When a line of the listing below has the string "screenshot" in it, copy that line.

====== DATA EXTRACT ======

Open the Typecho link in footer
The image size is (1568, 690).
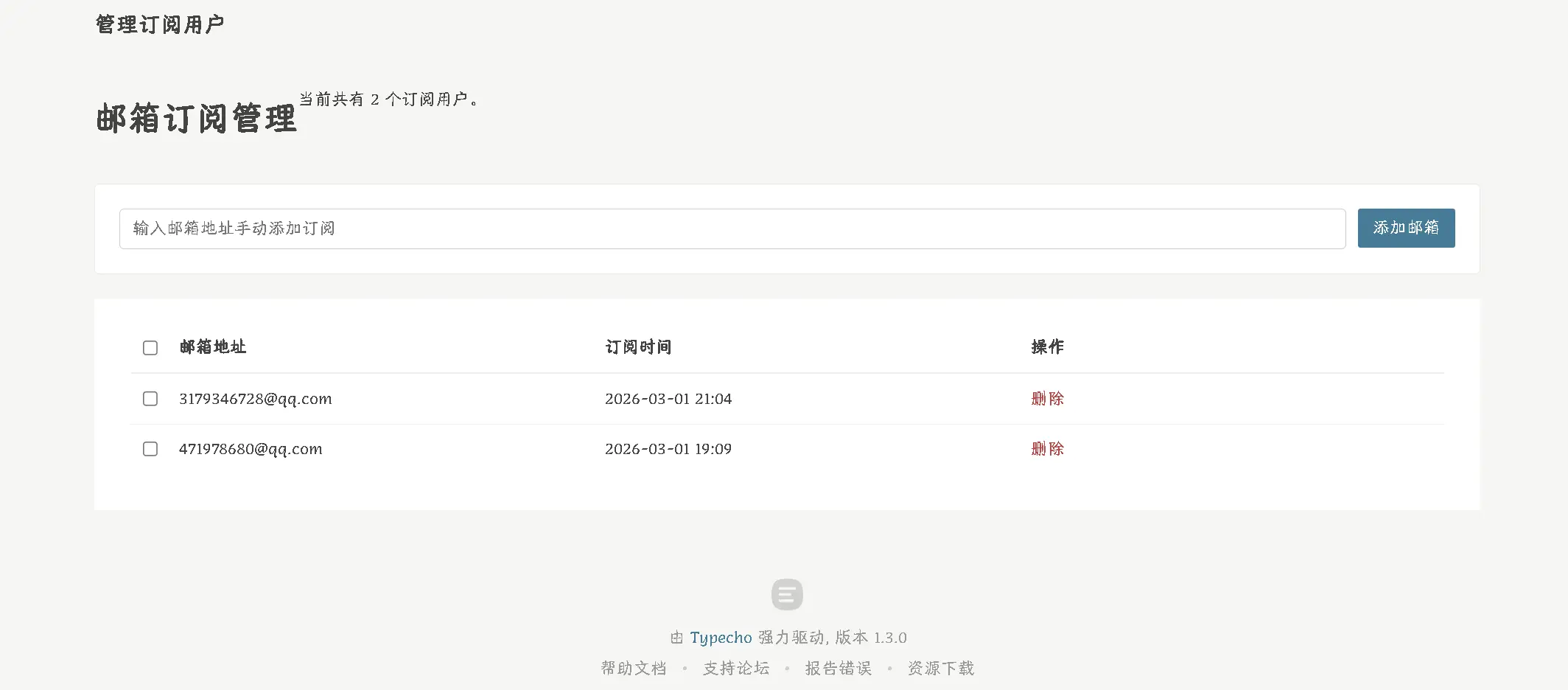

======
====== DATA EXTRACT ======

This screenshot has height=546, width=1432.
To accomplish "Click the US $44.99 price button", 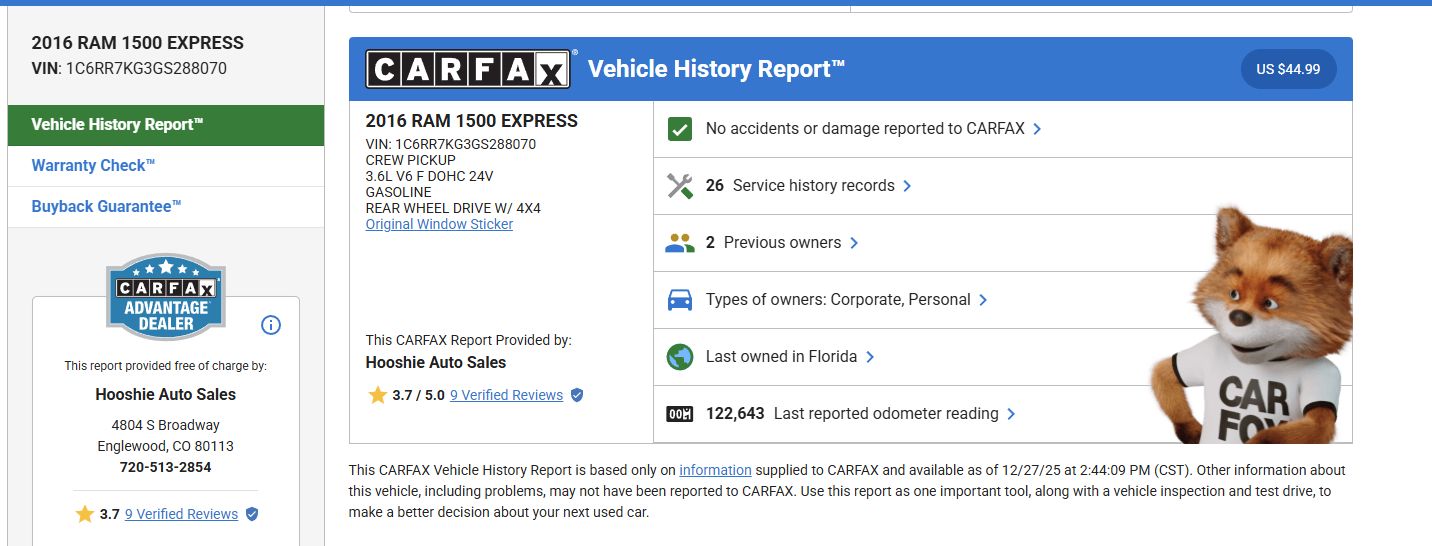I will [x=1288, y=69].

======
====== DATA EXTRACT ======

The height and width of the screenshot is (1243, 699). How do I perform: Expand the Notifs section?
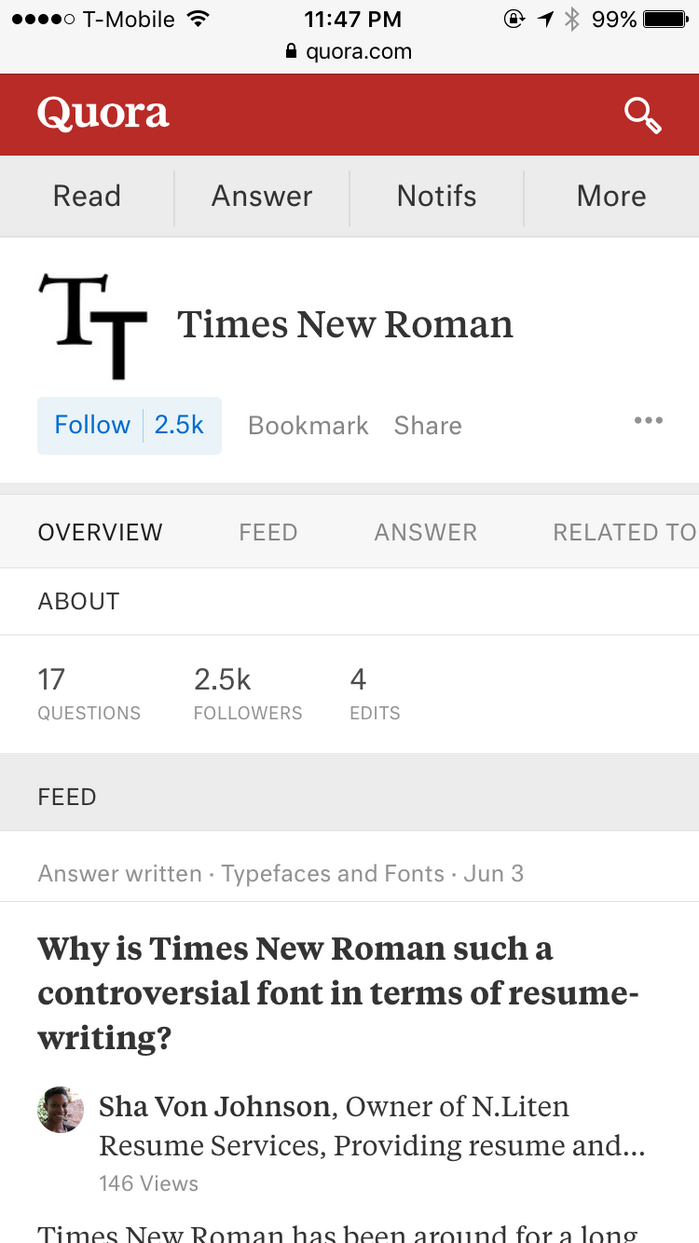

======

- [REPLY]:
This screenshot has height=546, width=1432.
The height and width of the screenshot is (1243, 699). How do I perform: Expand the Notifs section?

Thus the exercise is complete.